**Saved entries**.

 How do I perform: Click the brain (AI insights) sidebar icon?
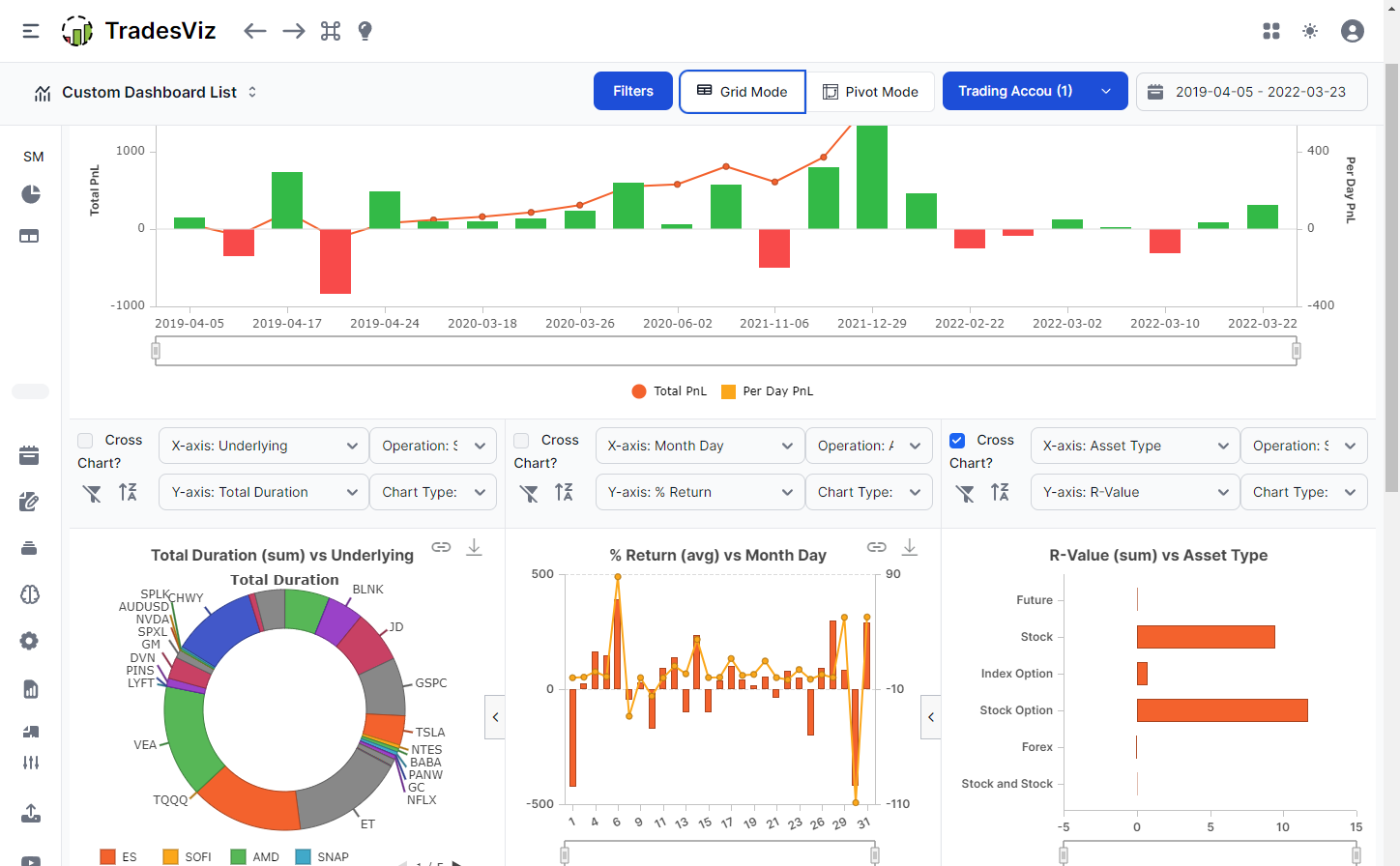30,594
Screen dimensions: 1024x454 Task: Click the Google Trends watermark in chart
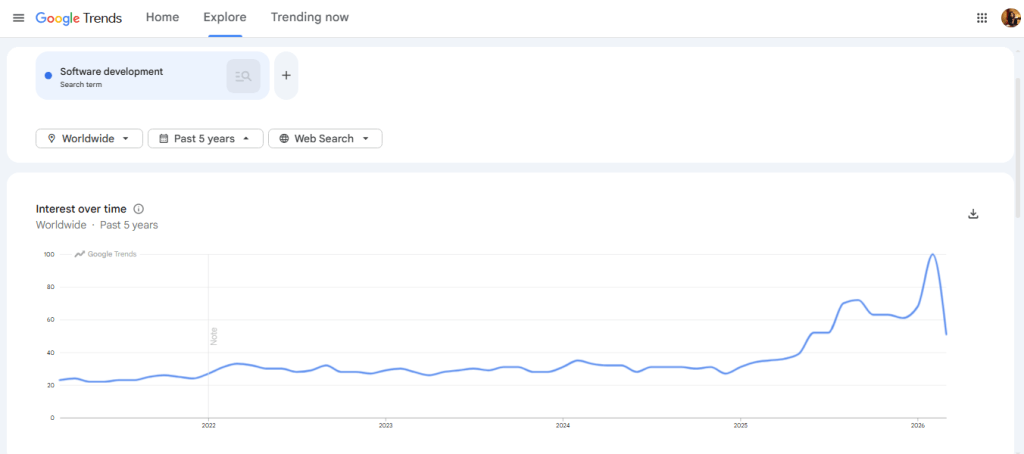coord(106,254)
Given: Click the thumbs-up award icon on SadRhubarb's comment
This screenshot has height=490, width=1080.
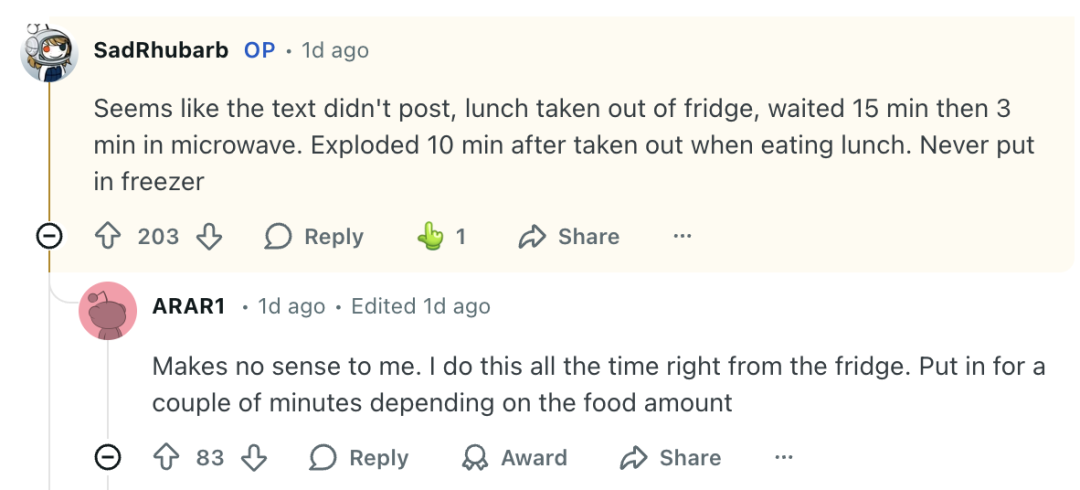Looking at the screenshot, I should click(430, 237).
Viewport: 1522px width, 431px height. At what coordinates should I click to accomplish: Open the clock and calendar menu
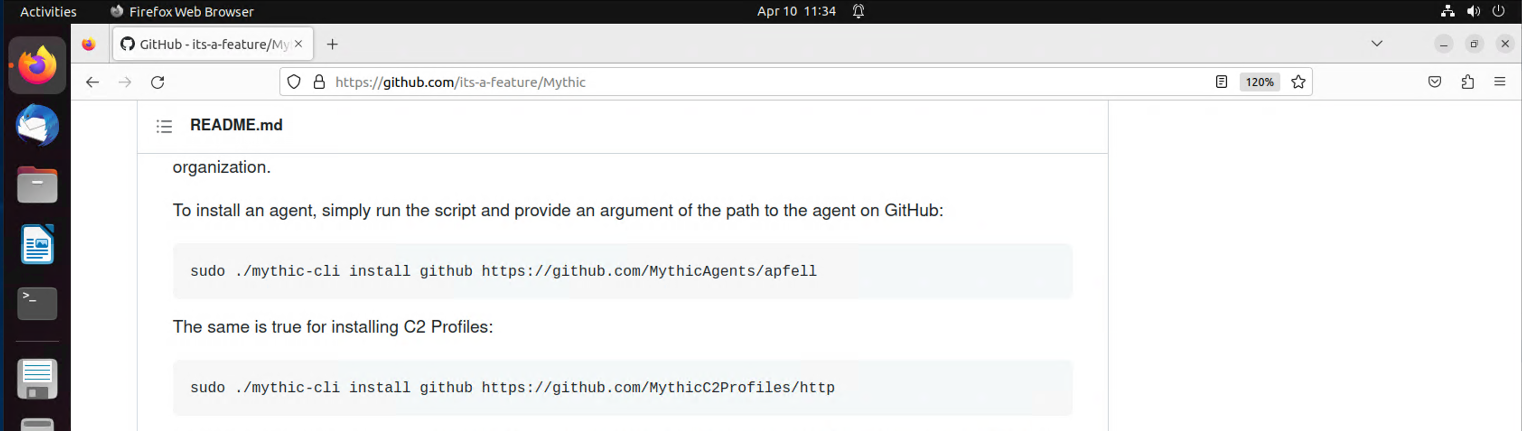(x=796, y=12)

**Task requirements**. Your copy should hold all the data word for word. It should hold no pictures.

**Reply**.
 How do I perform: Click the brain (AI insights) sidebar icon?
30,594
Screen dimensions: 1024x454 Task: Click the Google Trends watermark in chart
coord(106,254)
Given: Click the thumbs-up award icon on SadRhubarb's comment
This screenshot has height=490, width=1080.
Looking at the screenshot, I should click(430, 237).
Viewport: 1522px width, 431px height. At what coordinates should I click to accomplish: Open the clock and calendar menu
(x=796, y=12)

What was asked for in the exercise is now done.